Problems
[1] List every single that appears in the Chappell Roan singles chronology in the article on "The Giver," along with the year shown for each.
[2] Drawing on the article on "The Giver," explain in one to three sentences what Roan told Amazon Music about why she made a lesbian country song and what shaped it.

── Text section ──

Single by Chappell Roan
- B-side: "Fix It in the Morning" (demo)
- Released: March 13, 2025
- Recorded: 2024
- Genre: Country; country pop;
- Length: 3:22
- Label: Amusement; Island;
- Songwriters: Chappell Roan; Dan Nigro;
- Producer: Dan Nigro

Chappell Roan singles chronology
| "Good Luck, Babe!" (2024) | "The Giver" (2025) | "The Subway" (2025) |

Lyric video
- "The Giver" on YouTube

= The Giver (song) =

2025 single by Chappell Roan

"The Giver" is a song by American singer-songwriter Chappell Roan. It was released as a single through Amusement and Island Records on March 13, 2025. It is her first song in the country music genre.

"The Giver" was first performed live during her debut appearance as a musical guest on Saturday Night Live (SNL) on November 2, 2024. In the months leading up to the song's release, Roan teased the track through billboards seen across the United States. On March 13, Roan also released an infomercial-style lyric video for the song, conceptualized by her creative director Ramisha Sattar.

Written by Roan and producer Dan Nigro, the song features traditional country instrumentation, including a fiddle, while parodying conventional country lyrical norms by candidly talking about lesbian intimacy. Although Roan named "Save a Horse (Ride a Cowboy)" by Big & Rich and "Chattahoochee" by Alan Jackson as influences for the song, various music critics compared "The Giver" to the music of the Chicks and Shania Twain.

== Background and composition ==

"The Giver" marks a departure for Chappell Roan into the country music genre, with critics describing the song as country and country pop. The song incorporates traditional country instrumentation, including a fiddle, while subverting conventional lyrical themes with queer storytelling. Roan collaborated with producer Dan Nigro on the writing process, emphasizing a piano-driven approach to establish the song's structure before focusing on production. In the key of B major and a tempo of 93 beats per minute, her vocals in the song span from F_{3} (lowest note) to E_{5} (highest note).

In an interview with Amazon Music, she explained that she found the idea of writing a lesbian country song amusing, but she did not intend to "invade" the genre or bait its usual audience to listen to her songs. She found the genre nostalgic and freeing. However, she further explained that her upbringing as a closeted lesbian in Missouri who was taught to hate her own sexuality or "pray it away" influenced the song. "I love myself so much that I took a leap into a pretty painful part of my past in the Midwest and made a song of joy," she shared.

==Promotion and release==
The song was first performed live during Roan's debut appearance on Saturday Night Live (SNL) hosted by comedian John Mulaney on November 2, 2024. Ahead of the release, she teased the song during a question and answer session at the Grammy Museum, where she described the writing process as an opportunity to reconnect with her roots. Roan hinted at the song and its thematic departure from her earlier work through social media posts, suggesting the beginning of a new era in her career. Nigro revealed that preparing the song involved extensive research and a creative exploration of country music tropes, though he refrained from detailing specific influences. The single's official release was highly anticipated following the positive reception of the live debut.

───
── Records provided ──

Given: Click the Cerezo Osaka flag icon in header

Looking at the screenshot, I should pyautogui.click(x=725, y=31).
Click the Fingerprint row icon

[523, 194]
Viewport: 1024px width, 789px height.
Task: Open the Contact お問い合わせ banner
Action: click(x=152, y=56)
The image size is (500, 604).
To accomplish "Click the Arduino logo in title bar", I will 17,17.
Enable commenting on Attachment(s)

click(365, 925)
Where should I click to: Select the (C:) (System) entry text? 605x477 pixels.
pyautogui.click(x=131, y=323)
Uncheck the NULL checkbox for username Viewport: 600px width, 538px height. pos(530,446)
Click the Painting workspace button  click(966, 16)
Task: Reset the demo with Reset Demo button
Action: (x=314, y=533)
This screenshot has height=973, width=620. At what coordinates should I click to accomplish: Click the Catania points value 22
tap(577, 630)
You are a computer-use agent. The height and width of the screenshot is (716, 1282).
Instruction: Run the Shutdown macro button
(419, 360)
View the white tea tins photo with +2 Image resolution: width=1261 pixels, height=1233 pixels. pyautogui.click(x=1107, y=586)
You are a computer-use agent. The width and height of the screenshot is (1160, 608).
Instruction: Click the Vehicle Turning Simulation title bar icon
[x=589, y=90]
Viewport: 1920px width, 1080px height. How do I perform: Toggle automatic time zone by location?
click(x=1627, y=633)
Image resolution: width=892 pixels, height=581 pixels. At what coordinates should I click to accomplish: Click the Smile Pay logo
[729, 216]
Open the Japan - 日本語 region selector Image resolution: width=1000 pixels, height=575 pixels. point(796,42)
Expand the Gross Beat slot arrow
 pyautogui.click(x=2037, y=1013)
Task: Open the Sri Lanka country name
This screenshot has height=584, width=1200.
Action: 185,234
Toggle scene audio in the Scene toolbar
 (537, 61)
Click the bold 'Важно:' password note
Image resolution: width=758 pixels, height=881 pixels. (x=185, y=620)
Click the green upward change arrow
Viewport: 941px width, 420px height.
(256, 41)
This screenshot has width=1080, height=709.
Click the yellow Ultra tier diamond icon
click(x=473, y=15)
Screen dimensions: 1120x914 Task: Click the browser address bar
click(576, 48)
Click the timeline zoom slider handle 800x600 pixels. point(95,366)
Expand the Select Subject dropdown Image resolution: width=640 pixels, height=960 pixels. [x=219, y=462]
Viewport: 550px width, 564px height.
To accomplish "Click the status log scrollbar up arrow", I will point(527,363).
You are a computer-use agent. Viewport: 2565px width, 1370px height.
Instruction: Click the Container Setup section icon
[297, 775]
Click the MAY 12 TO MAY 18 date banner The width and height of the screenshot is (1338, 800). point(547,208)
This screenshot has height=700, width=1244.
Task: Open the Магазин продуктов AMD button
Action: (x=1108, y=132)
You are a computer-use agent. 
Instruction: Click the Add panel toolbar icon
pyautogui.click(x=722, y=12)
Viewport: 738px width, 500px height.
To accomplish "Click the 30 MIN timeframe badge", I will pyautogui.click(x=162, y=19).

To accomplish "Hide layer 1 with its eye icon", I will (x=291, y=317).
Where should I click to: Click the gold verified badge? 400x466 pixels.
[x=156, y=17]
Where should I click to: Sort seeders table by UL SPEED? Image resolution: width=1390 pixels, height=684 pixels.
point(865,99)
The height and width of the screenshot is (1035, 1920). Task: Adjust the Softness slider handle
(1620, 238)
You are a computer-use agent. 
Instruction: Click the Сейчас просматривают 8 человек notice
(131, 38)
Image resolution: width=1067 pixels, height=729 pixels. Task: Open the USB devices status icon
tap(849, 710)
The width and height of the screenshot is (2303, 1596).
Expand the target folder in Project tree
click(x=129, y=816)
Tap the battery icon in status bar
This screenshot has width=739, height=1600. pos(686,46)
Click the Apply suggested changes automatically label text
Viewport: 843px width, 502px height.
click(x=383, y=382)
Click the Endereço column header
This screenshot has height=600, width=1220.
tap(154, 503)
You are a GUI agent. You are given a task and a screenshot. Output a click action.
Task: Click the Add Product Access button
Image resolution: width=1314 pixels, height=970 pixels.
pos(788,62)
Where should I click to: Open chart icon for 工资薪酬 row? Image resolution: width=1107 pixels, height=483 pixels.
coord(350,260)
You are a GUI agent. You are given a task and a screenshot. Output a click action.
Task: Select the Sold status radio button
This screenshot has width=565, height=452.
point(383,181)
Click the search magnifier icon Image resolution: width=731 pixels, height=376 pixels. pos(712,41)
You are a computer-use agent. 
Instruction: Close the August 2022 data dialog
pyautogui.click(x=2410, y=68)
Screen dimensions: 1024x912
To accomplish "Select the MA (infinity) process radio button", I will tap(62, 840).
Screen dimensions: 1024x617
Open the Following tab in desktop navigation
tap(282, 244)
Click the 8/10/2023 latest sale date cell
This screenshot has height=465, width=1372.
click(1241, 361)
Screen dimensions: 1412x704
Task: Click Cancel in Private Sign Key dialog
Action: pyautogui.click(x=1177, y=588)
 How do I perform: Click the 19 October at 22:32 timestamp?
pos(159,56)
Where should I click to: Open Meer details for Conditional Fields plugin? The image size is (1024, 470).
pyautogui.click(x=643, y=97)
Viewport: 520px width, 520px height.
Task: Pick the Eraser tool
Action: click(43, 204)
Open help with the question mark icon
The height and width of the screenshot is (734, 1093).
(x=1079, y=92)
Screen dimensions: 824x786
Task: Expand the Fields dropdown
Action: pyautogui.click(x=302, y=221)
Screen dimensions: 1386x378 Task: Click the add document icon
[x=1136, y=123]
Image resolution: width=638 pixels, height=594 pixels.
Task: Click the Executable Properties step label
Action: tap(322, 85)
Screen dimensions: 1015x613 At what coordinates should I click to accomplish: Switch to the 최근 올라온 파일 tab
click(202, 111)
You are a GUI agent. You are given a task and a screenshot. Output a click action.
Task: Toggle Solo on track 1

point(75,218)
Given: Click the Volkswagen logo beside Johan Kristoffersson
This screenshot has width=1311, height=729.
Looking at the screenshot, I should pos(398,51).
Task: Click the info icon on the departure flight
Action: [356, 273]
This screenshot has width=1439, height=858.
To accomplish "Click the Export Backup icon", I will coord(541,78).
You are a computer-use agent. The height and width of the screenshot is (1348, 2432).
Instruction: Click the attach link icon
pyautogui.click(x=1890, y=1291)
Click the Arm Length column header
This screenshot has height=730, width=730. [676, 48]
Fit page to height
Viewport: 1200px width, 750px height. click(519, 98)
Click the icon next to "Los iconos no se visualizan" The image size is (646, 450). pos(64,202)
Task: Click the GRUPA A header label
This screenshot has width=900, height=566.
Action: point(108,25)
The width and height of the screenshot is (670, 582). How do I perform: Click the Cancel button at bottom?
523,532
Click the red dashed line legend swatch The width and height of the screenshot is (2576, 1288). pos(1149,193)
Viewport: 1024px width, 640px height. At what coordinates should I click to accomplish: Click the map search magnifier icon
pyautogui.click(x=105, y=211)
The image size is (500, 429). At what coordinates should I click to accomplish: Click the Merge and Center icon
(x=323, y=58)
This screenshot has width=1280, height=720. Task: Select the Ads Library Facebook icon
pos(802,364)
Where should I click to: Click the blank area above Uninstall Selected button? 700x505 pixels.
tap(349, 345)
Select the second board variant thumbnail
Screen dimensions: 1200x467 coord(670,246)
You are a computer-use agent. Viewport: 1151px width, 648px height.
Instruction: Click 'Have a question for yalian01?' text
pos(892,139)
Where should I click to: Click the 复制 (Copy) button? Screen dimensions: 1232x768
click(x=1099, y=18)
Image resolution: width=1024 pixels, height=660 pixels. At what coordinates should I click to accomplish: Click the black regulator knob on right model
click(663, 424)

───

Complete answers
[1] "Good Luck, Babe!" (2024), "The Giver" (2025), "The Subway" (2025)

[2] Roan said she found the idea of writing a lesbian country song amusing, and she found the genre nostalgic and freeing, though she did not mean to "invade" it or bait its usual audience. She added that her upbringing as a closeted lesbian in Missouri, where she was taught to hate her own sexuality or "pray it away," influenced the song.